◆ **Task item**
Reprint the entire listing exactly.

[Start of section]

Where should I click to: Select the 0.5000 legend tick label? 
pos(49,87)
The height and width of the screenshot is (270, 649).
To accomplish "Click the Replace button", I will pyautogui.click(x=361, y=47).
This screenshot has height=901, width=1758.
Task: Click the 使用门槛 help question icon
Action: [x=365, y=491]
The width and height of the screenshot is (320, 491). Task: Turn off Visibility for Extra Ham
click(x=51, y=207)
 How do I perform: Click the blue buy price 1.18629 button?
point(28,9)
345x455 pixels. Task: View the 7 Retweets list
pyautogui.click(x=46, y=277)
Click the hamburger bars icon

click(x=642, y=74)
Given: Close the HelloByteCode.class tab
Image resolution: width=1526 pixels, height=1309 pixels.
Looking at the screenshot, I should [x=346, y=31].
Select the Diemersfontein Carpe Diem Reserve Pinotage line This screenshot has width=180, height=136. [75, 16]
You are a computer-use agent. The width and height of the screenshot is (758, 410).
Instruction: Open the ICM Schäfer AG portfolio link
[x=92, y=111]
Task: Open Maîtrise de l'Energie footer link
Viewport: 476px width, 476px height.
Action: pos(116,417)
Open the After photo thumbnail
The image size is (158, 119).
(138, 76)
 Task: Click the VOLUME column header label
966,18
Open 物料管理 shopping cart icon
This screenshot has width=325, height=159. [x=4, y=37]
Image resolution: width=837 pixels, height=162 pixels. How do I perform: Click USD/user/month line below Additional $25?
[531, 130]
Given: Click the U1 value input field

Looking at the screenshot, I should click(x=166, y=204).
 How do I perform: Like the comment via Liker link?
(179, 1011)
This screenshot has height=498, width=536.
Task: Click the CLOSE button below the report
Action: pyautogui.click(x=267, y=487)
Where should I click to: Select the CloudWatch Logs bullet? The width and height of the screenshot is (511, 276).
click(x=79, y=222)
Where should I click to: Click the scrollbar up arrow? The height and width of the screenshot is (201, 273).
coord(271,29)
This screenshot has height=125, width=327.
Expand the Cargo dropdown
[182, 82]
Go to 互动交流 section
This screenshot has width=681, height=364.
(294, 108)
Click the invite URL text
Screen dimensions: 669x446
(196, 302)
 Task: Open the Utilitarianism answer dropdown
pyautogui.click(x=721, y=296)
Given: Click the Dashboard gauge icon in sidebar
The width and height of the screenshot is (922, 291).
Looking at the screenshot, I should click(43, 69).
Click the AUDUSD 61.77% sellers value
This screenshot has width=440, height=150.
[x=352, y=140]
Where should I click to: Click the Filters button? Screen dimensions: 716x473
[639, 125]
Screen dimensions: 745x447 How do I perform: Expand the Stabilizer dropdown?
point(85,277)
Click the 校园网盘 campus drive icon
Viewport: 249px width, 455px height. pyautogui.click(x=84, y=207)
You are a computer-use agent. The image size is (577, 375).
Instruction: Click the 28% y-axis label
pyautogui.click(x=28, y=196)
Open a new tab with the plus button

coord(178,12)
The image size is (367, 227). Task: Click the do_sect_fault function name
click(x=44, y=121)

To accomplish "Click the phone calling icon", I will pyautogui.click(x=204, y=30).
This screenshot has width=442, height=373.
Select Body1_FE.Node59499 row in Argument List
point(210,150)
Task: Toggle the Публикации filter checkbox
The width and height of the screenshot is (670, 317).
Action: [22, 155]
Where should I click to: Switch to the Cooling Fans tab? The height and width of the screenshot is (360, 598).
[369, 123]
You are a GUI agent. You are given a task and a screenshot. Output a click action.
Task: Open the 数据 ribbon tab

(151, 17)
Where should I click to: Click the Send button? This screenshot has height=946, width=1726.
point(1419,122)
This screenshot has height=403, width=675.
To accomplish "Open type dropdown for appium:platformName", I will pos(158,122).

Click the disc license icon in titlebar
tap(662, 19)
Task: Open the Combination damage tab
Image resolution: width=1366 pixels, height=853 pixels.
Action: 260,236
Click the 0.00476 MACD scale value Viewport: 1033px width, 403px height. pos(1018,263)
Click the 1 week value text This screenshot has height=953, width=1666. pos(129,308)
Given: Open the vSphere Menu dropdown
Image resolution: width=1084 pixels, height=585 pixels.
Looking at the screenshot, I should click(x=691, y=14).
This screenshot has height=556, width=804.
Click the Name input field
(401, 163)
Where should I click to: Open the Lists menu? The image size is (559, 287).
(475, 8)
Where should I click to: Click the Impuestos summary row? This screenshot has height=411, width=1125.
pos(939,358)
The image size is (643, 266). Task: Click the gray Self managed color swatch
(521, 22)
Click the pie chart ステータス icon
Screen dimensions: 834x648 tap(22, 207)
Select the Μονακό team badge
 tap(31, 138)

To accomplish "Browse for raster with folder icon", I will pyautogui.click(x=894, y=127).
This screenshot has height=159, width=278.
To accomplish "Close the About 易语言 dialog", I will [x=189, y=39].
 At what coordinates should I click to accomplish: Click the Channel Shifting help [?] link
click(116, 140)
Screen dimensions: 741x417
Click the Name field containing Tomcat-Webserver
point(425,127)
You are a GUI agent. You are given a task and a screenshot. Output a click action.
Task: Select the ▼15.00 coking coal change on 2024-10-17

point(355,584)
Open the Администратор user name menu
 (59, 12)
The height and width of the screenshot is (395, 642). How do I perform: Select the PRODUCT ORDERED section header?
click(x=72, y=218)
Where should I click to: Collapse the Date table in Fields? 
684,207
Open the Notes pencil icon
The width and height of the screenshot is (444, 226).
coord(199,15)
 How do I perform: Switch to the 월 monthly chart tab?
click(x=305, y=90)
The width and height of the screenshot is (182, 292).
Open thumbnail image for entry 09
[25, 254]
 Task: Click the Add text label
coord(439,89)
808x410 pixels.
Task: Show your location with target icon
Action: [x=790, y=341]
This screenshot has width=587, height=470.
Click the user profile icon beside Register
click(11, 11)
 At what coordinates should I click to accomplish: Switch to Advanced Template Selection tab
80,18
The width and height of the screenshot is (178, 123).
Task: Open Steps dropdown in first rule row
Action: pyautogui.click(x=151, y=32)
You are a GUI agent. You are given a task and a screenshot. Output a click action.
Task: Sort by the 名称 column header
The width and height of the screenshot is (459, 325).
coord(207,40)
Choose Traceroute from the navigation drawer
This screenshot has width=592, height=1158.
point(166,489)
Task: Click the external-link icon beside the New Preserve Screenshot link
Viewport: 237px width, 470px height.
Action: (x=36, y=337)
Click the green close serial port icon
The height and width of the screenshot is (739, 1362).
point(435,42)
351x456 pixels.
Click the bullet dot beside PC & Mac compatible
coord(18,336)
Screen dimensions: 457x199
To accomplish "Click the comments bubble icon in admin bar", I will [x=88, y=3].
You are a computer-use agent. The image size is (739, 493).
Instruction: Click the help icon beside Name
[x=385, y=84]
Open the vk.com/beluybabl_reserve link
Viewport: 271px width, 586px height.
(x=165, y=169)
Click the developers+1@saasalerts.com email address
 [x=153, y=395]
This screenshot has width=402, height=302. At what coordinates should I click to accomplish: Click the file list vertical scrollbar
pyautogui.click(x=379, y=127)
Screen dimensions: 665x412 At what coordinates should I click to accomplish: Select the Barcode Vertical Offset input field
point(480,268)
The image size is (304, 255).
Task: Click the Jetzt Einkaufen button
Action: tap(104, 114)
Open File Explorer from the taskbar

[End of section]

◆ **Solution to this exercise**
Where should I click to: Select the 0.5000 legend tick label? 
pos(49,87)
The height and width of the screenshot is (270, 649).
To accomplish "Click the Replace button", I will pyautogui.click(x=361, y=47).
This screenshot has height=901, width=1758.
Task: Click the 使用门槛 help question icon
Action: [x=365, y=491]
The width and height of the screenshot is (320, 491). Task: Turn off Visibility for Extra Ham
click(x=51, y=207)
 How do I perform: Click the blue buy price 1.18629 button?
point(28,9)
345x455 pixels. Task: View the 7 Retweets list
pyautogui.click(x=46, y=277)
Click the hamburger bars icon

click(x=642, y=74)
Given: Close the HelloByteCode.class tab
Image resolution: width=1526 pixels, height=1309 pixels.
Looking at the screenshot, I should [x=346, y=31].
Select the Diemersfontein Carpe Diem Reserve Pinotage line This screenshot has width=180, height=136. [75, 16]
You are a computer-use agent. The width and height of the screenshot is (758, 410).
Instruction: Open the ICM Schäfer AG portfolio link
[x=92, y=111]
Task: Open Maîtrise de l'Energie footer link
Viewport: 476px width, 476px height.
Action: pos(116,417)
Open the After photo thumbnail
The image size is (158, 119).
(138, 76)
 Task: Click the VOLUME column header label
966,18
Open 物料管理 shopping cart icon
This screenshot has width=325, height=159. [x=4, y=37]
Image resolution: width=837 pixels, height=162 pixels. How do I perform: Click USD/user/month line below Additional $25?
[531, 130]
Given: Click the U1 value input field

Looking at the screenshot, I should click(x=166, y=204).
 How do I perform: Like the comment via Liker link?
(179, 1011)
This screenshot has height=498, width=536.
Task: Click the CLOSE button below the report
Action: pyautogui.click(x=267, y=487)
Where should I click to: Select the CloudWatch Logs bullet? The width and height of the screenshot is (511, 276).
click(x=79, y=222)
Where should I click to: Click the scrollbar up arrow? The height and width of the screenshot is (201, 273).
coord(271,29)
This screenshot has height=125, width=327.
Expand the Cargo dropdown
[182, 82]
Go to 互动交流 section
This screenshot has width=681, height=364.
(294, 108)
Click the invite URL text
Screen dimensions: 669x446
(196, 302)
 Task: Open the Utilitarianism answer dropdown
pyautogui.click(x=721, y=296)
Given: Click the Dashboard gauge icon in sidebar
The width and height of the screenshot is (922, 291).
Looking at the screenshot, I should click(43, 69).
Click the AUDUSD 61.77% sellers value
This screenshot has width=440, height=150.
[x=352, y=140]
Where should I click to: Click the Filters button? Screen dimensions: 716x473
[639, 125]
Screen dimensions: 745x447 How do I perform: Expand the Stabilizer dropdown?
point(85,277)
Click the 校园网盘 campus drive icon
Viewport: 249px width, 455px height. pyautogui.click(x=84, y=207)
You are a computer-use agent. The image size is (577, 375).
Instruction: Click the 28% y-axis label
pyautogui.click(x=28, y=196)
Open a new tab with the plus button

coord(178,12)
The image size is (367, 227). Task: Click the do_sect_fault function name
click(x=44, y=121)

To accomplish "Click the phone calling icon", I will pyautogui.click(x=204, y=30).
This screenshot has width=442, height=373.
Select Body1_FE.Node59499 row in Argument List
point(210,150)
Task: Toggle the Публикации filter checkbox
The width and height of the screenshot is (670, 317).
Action: [22, 155]
Where should I click to: Switch to the Cooling Fans tab? The height and width of the screenshot is (360, 598).
[369, 123]
You are a GUI agent. You are given a task and a screenshot. Output a click action.
Task: Open the 数据 ribbon tab

(151, 17)
Where should I click to: Click the Send button? This screenshot has height=946, width=1726.
point(1419,122)
This screenshot has height=403, width=675.
To accomplish "Open type dropdown for appium:platformName", I will pos(158,122).

Click the disc license icon in titlebar
tap(662, 19)
Task: Open the Combination damage tab
Image resolution: width=1366 pixels, height=853 pixels.
Action: 260,236
Click the 0.00476 MACD scale value Viewport: 1033px width, 403px height. pos(1018,263)
Click the 1 week value text This screenshot has height=953, width=1666. pos(129,308)
Given: Open the vSphere Menu dropdown
Image resolution: width=1084 pixels, height=585 pixels.
Looking at the screenshot, I should click(x=691, y=14).
This screenshot has height=556, width=804.
Click the Name input field
(401, 163)
Where should I click to: Open the Lists menu? The image size is (559, 287).
(475, 8)
Where should I click to: Click the Impuestos summary row? This screenshot has height=411, width=1125.
pos(939,358)
The image size is (643, 266). Task: Click the gray Self managed color swatch
(521, 22)
Click the pie chart ステータス icon
Screen dimensions: 834x648 tap(22, 207)
Select the Μονακό team badge
 tap(31, 138)

To accomplish "Browse for raster with folder icon", I will pyautogui.click(x=894, y=127).
This screenshot has height=159, width=278.
To accomplish "Close the About 易语言 dialog", I will [x=189, y=39].
 At what coordinates should I click to accomplish: Click the Channel Shifting help [?] link
click(116, 140)
Screen dimensions: 741x417
Click the Name field containing Tomcat-Webserver
point(425,127)
You are a GUI agent. You are given a task and a screenshot. Output a click action.
Task: Select the ▼15.00 coking coal change on 2024-10-17

point(355,584)
Open the Администратор user name menu
 (59, 12)
The height and width of the screenshot is (395, 642). How do I perform: Select the PRODUCT ORDERED section header?
click(x=72, y=218)
Where should I click to: Collapse the Date table in Fields? 
684,207
Open the Notes pencil icon
The width and height of the screenshot is (444, 226).
coord(199,15)
 How do I perform: Switch to the 월 monthly chart tab?
click(x=305, y=90)
The width and height of the screenshot is (182, 292).
Open thumbnail image for entry 09
[25, 254]
 Task: Click the Add text label
coord(439,89)
808x410 pixels.
Task: Show your location with target icon
Action: [x=790, y=341]
This screenshot has width=587, height=470.
Click the user profile icon beside Register
click(11, 11)
 At what coordinates should I click to accomplish: Switch to Advanced Template Selection tab
80,18
The width and height of the screenshot is (178, 123).
Task: Open Steps dropdown in first rule row
Action: pyautogui.click(x=151, y=32)
You are a GUI agent. You are given a task and a screenshot. Output a click action.
Task: Sort by the 名称 column header
The width and height of the screenshot is (459, 325).
coord(207,40)
Choose Traceroute from the navigation drawer
This screenshot has width=592, height=1158.
point(166,489)
Task: Click the external-link icon beside the New Preserve Screenshot link
Viewport: 237px width, 470px height.
Action: (x=36, y=337)
Click the green close serial port icon
The height and width of the screenshot is (739, 1362).
point(435,42)
351x456 pixels.
Click the bullet dot beside PC & Mac compatible
coord(18,336)
Screen dimensions: 457x199
To accomplish "Click the comments bubble icon in admin bar", I will [x=88, y=3].
You are a computer-use agent. The image size is (739, 493).
Instruction: Click the help icon beside Name
[x=385, y=84]
Open the vk.com/beluybabl_reserve link
Viewport: 271px width, 586px height.
(x=165, y=169)
Click the developers+1@saasalerts.com email address
 [x=153, y=395]
This screenshot has width=402, height=302. At what coordinates should I click to accomplish: Click the file list vertical scrollbar
pyautogui.click(x=379, y=127)
Screen dimensions: 665x412 At what coordinates should I click to accomplish: Select the Barcode Vertical Offset input field
point(480,268)
The image size is (304, 255).
Task: Click the Jetzt Einkaufen button
Action: tap(104, 114)
Open File Explorer from the taskbar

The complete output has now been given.